Material

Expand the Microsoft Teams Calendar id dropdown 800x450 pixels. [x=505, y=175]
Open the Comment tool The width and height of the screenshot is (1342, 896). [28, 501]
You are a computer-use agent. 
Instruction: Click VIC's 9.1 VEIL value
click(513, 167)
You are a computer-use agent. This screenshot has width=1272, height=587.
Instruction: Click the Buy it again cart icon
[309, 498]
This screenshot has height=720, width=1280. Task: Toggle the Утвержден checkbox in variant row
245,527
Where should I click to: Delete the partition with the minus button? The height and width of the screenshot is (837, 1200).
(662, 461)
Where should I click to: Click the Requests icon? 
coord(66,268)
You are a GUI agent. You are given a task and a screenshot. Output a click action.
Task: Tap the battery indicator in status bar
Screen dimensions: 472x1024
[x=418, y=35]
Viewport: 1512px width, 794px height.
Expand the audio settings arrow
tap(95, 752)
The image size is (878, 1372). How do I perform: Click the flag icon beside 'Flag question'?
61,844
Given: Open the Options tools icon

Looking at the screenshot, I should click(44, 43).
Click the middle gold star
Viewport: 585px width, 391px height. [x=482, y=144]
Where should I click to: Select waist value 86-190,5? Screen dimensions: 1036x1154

Given exercise
Reproduce all of the data above line for line, changing nothing.

Reply to the exercise
Expand the Microsoft Teams Calendar id dropdown 800x450 pixels. [x=505, y=175]
Open the Comment tool The width and height of the screenshot is (1342, 896). [28, 501]
You are a computer-use agent. 
Instruction: Click VIC's 9.1 VEIL value
click(513, 167)
You are a computer-use agent. This screenshot has width=1272, height=587.
Instruction: Click the Buy it again cart icon
[309, 498]
This screenshot has height=720, width=1280. Task: Toggle the Утвержден checkbox in variant row
245,527
Where should I click to: Delete the partition with the minus button? The height and width of the screenshot is (837, 1200).
(662, 461)
Where should I click to: Click the Requests icon? 
coord(66,268)
You are a GUI agent. You are given a task and a screenshot. Output a click action.
Task: Tap the battery indicator in status bar
Screen dimensions: 472x1024
[x=418, y=35]
Viewport: 1512px width, 794px height.
Expand the audio settings arrow
tap(95, 752)
The image size is (878, 1372). How do I perform: Click the flag icon beside 'Flag question'?
61,844
Given: Open the Options tools icon

Looking at the screenshot, I should click(44, 43).
Click the middle gold star
Viewport: 585px width, 391px height. [x=482, y=144]
Where should I click to: Select waist value 86-190,5? Screen dimensions: 1036x1154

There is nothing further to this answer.